» **Supplied data**:
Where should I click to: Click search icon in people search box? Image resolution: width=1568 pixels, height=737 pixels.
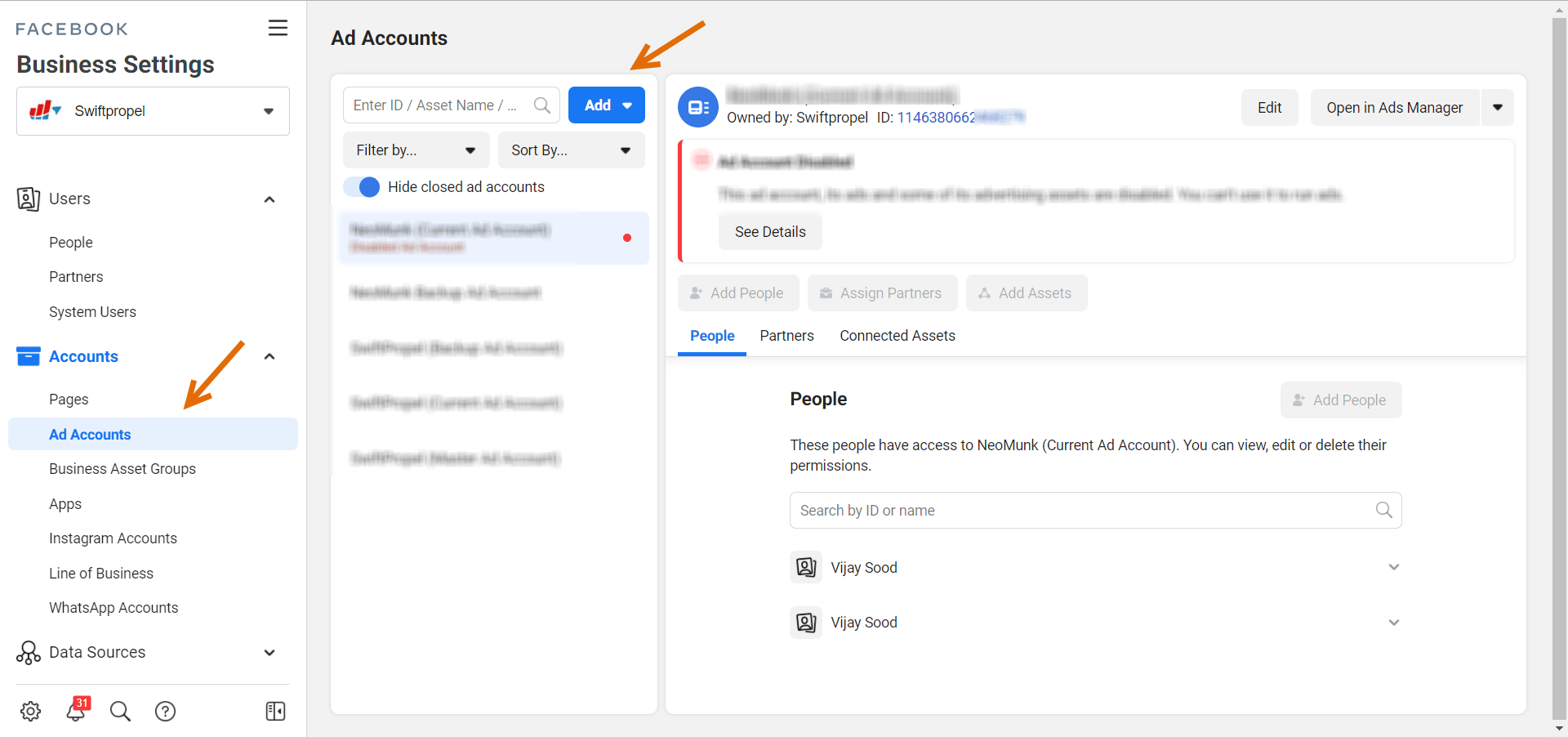pyautogui.click(x=1383, y=510)
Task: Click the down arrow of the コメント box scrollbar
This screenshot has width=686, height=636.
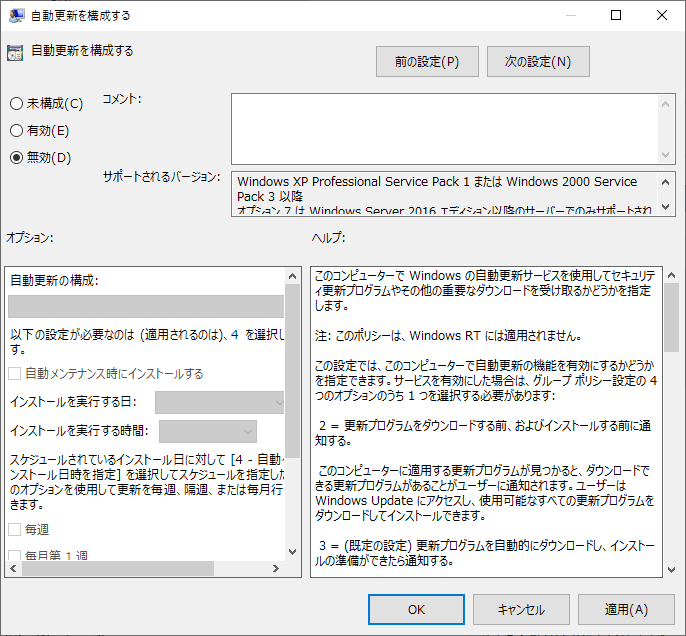Action: click(667, 155)
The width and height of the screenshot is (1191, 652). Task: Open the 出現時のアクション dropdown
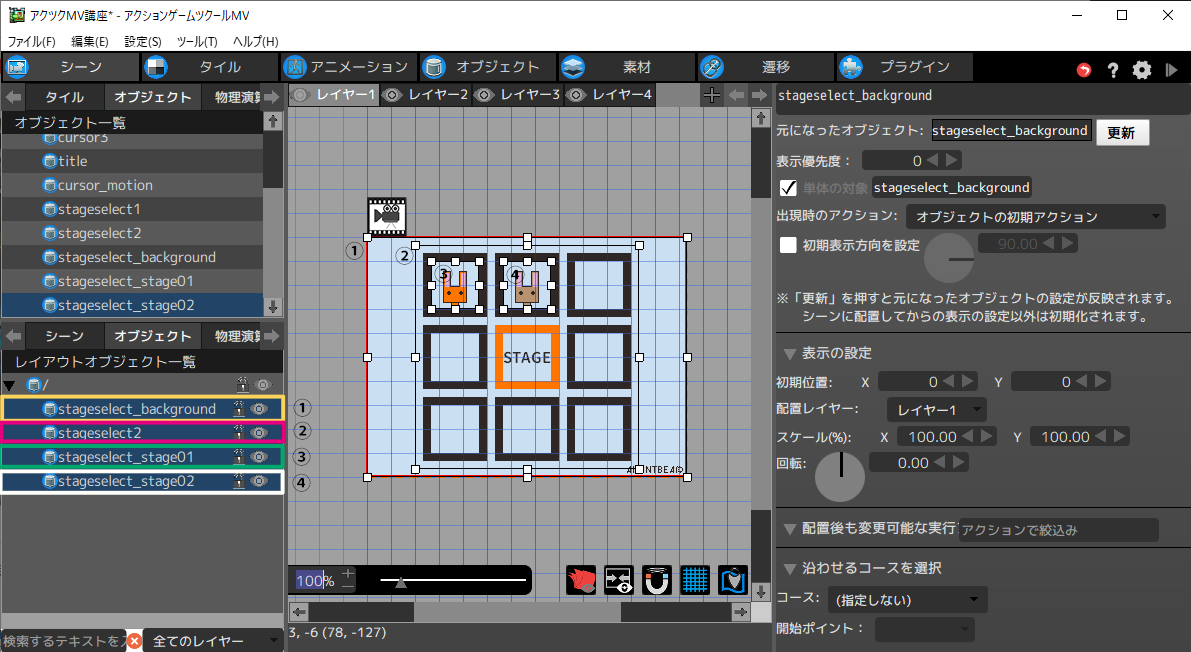(1035, 217)
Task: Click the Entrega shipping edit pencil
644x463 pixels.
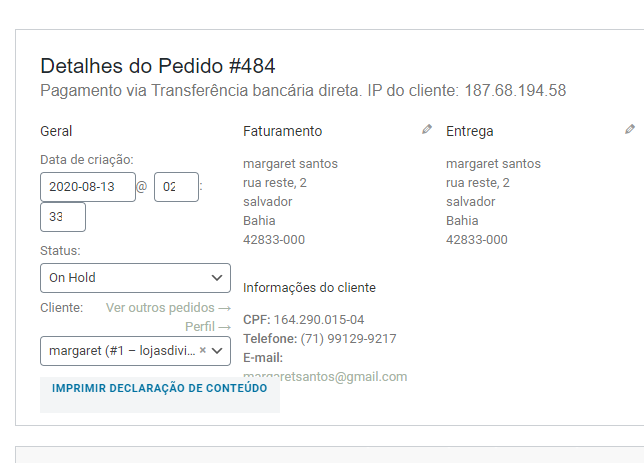Action: [630, 129]
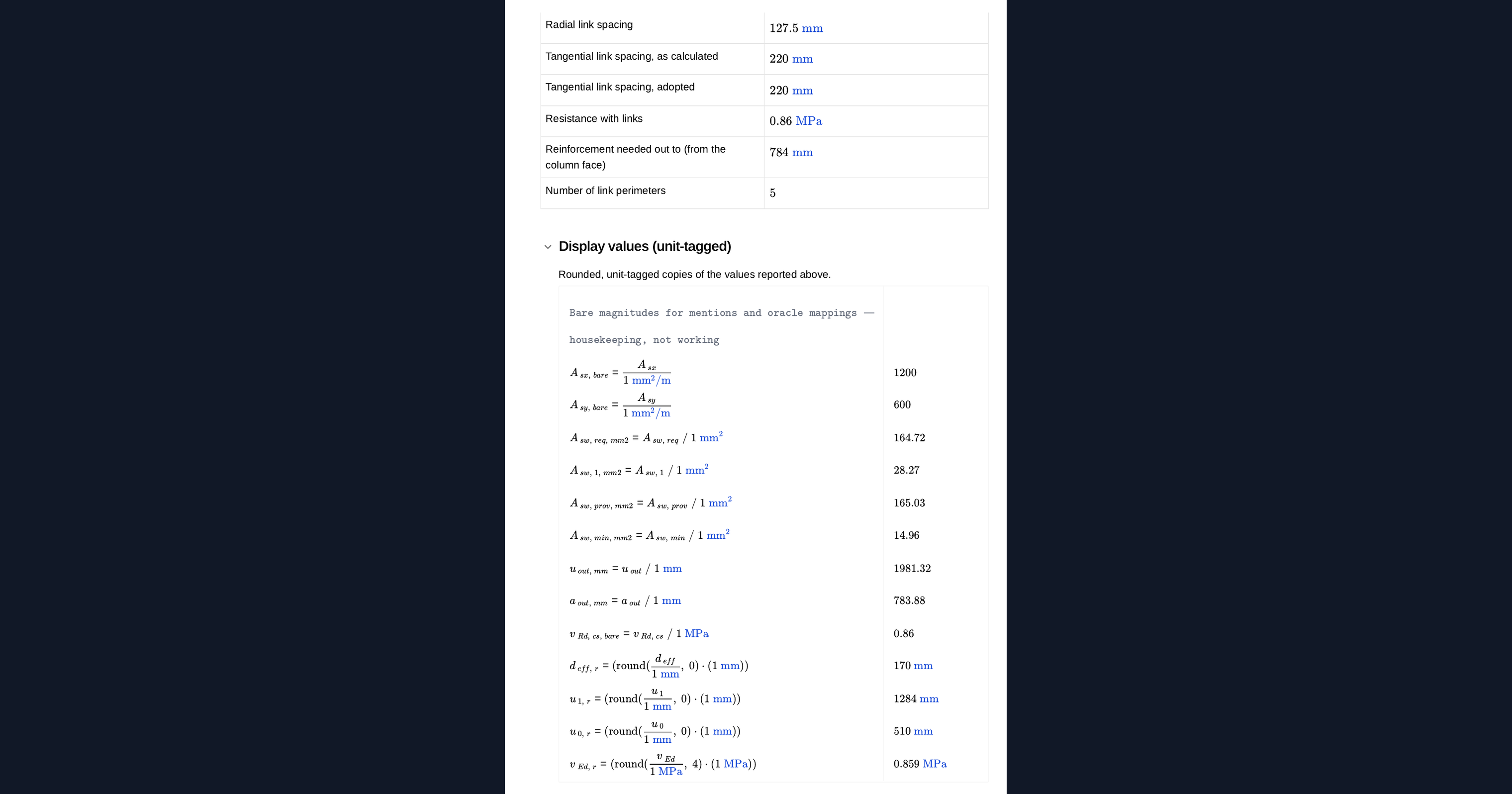This screenshot has height=794, width=1512.
Task: Click the MPa unit in Resistance with links
Action: pyautogui.click(x=809, y=121)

» **Task to complete**:
Leave the images out and transcribe the rest of the material exactly.

» **Solution to this task**:
Where should I click to: Click search icon in people search box? Image resolution: width=1568 pixels, height=737 pixels.
pyautogui.click(x=1383, y=510)
Task: Click the down arrow of the コメント box scrollbar
This screenshot has width=686, height=636.
Action: click(667, 155)
The width and height of the screenshot is (1191, 652). Task: Open the 出現時のアクション dropdown
(1035, 217)
Task: Click the Entrega shipping edit pencil
644x463 pixels.
Action: [630, 129]
This screenshot has height=794, width=1512.
Task: Click the MPa unit in Resistance with links
Action: pyautogui.click(x=809, y=121)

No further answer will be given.